During the negotiations, Gould had expressed a desire to be closer to his family in Chicago. His agent had requested a trade in April, and the Chicago Bears made for a logical suitor based on their unsettled kicking situation.

"It's a tough situation, for sure; you know Chicago's home for me. I have a permanent house here in Chicago, it will always be home. I love the [Bears] organization. I played here for 11 years, I'm the all-time leading scorer. It's just been kind of a weird offseason," he said.

Gould called the free-agency process "a roller-coaster of emotions" after being franchised and then thinking the 49ers might be signing another kicker when they negotiated with Stephen Gostkowski, who later re-signed with the New England Patriots.

"The big thing for me is that I wanted to be close to my family, and in the beginning, in the entire conversation with the 49ers, they knew it would have to take at least two years to fully guaranteed in a contract to get me to come back, and they were able to make that happen," he said.

He said that because the contract was agreed to with training camp looming, his family will remain in Chicago this season as his oldest son will begin kindergarten.
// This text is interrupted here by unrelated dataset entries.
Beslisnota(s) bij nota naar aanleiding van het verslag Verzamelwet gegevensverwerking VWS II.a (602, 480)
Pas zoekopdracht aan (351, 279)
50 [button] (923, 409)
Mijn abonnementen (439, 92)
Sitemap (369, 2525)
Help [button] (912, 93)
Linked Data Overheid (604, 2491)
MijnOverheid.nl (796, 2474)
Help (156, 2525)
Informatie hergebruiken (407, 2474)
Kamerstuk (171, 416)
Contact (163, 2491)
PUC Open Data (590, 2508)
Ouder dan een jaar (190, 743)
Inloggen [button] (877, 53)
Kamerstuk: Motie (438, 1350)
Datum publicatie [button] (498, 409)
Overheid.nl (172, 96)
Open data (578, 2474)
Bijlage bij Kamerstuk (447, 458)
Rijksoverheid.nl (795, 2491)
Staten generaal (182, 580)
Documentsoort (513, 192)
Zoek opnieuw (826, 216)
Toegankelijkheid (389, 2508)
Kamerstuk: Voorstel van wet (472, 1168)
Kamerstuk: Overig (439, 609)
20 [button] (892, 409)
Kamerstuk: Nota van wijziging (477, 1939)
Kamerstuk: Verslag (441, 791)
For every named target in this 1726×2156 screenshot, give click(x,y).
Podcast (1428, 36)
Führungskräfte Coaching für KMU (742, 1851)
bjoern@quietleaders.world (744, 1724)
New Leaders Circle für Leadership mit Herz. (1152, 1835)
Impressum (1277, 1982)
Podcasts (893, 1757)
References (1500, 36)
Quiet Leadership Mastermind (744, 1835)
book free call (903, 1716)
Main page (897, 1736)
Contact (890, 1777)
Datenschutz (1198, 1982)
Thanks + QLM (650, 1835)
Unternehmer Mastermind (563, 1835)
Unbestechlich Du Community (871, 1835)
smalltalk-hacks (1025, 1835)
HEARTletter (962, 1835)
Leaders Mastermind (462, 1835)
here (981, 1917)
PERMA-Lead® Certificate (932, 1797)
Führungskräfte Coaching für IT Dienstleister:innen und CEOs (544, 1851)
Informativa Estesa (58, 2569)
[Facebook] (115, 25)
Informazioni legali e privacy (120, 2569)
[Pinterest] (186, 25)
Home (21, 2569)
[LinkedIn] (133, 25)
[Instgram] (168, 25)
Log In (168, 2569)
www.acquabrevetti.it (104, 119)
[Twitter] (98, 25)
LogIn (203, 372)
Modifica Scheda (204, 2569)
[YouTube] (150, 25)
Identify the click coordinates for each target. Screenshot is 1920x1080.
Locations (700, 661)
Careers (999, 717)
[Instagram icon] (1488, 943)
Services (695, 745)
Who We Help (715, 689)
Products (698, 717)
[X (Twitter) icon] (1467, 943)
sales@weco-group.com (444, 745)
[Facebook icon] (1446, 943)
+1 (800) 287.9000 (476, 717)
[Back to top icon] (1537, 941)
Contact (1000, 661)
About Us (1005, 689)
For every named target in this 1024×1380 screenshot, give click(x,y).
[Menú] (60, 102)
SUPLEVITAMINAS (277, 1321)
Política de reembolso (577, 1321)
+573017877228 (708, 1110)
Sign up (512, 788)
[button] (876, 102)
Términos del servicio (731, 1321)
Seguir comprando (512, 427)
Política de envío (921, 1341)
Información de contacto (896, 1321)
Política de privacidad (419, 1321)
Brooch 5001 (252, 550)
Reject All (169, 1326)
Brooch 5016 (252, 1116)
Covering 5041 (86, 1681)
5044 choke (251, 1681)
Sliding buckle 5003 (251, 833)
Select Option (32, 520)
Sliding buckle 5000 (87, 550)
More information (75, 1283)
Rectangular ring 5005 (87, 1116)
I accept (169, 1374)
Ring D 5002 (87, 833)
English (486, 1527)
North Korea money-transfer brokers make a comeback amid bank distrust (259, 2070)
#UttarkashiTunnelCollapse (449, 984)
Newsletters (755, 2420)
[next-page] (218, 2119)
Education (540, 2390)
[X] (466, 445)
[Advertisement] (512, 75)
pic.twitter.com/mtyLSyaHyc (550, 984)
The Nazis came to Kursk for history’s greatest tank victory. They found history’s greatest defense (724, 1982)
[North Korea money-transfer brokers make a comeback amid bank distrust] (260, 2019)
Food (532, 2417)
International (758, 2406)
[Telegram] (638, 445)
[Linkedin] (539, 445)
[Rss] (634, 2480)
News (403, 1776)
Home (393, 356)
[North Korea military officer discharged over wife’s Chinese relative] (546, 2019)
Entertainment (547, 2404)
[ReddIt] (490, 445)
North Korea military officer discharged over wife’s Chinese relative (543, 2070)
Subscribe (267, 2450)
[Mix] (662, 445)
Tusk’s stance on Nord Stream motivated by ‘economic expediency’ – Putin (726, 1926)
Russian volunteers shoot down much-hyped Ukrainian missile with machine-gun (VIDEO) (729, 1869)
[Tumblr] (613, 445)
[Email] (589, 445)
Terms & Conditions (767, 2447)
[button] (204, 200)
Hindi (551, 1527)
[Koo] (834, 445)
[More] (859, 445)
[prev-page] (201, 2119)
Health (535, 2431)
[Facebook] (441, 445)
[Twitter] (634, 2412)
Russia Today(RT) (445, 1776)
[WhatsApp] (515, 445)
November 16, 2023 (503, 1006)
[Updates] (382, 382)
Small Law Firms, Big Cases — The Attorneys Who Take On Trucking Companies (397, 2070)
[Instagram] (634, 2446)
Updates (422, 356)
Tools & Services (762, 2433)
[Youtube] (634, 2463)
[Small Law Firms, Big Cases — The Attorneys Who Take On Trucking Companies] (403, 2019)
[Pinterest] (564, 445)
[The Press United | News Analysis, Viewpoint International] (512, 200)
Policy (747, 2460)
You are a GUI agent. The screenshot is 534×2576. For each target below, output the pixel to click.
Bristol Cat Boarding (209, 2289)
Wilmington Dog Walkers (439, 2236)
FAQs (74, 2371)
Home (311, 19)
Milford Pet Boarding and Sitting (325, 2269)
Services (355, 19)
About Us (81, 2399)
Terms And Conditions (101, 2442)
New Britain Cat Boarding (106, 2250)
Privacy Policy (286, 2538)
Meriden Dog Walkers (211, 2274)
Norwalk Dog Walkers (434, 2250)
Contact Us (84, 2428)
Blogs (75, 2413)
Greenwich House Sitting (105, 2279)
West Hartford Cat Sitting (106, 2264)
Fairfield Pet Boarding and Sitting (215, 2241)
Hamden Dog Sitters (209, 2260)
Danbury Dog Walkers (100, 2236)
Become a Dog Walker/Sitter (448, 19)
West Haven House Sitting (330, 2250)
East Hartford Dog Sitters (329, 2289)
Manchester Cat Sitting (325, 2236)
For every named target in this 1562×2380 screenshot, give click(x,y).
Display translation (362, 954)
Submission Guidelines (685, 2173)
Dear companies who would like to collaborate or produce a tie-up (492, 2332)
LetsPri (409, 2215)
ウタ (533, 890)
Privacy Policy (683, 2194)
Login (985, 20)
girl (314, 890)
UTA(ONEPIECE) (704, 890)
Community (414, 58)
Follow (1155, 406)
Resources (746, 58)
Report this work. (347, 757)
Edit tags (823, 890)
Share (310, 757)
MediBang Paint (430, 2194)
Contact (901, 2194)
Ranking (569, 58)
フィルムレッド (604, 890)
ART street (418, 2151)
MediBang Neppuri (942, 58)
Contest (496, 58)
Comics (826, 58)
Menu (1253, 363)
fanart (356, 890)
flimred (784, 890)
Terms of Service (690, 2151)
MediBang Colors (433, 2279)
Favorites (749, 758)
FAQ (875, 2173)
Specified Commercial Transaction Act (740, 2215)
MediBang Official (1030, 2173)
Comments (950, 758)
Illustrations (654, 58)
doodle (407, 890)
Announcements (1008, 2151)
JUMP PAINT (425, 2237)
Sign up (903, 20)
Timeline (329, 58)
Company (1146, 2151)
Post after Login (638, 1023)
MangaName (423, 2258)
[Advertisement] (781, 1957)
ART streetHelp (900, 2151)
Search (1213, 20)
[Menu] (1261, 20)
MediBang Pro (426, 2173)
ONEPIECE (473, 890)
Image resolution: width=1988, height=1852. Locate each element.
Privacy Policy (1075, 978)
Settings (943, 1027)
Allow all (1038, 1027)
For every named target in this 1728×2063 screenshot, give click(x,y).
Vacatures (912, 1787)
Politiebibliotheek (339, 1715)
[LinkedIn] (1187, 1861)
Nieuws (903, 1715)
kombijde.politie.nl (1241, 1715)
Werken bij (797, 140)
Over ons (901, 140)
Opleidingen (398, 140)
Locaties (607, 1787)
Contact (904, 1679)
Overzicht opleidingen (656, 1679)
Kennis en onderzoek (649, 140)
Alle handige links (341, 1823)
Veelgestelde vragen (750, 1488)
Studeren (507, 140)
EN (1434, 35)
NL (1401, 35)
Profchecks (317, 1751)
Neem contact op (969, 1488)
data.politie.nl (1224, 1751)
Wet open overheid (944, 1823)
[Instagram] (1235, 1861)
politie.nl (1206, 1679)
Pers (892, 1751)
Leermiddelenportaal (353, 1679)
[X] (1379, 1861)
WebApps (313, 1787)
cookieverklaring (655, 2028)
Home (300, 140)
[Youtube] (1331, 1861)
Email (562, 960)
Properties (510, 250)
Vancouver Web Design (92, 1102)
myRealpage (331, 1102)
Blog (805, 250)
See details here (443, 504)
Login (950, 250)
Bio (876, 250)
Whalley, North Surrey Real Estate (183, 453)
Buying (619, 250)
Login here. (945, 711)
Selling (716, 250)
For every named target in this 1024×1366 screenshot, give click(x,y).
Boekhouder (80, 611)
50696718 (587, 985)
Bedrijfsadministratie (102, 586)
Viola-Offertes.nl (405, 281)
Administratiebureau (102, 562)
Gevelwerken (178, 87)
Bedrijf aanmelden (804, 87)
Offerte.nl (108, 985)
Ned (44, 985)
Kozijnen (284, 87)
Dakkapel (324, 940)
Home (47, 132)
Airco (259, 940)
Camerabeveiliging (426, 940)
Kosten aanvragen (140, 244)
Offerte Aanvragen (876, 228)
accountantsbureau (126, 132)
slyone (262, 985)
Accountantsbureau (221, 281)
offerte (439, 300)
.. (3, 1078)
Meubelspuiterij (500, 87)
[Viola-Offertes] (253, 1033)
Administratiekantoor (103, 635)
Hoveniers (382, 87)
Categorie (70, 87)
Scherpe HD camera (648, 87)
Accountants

He will return during the bye week and said his wife will make a trip to San Francisco during the season. He said his family will join him in San Francisco for the 2020 season.

"For me, Chicago is going to be where I'm going to live, even after football," he said.

Asked what he told the 49ers when the deal was done, he said, "I just said thanks.

"I know it's been a crazy 17 months. There's been a lot that's happened, there's been a lot that's been said and done on both ends, but I'm glad it's done, I'm glad we can put this behind us and I'm excited to play football and go win a championship."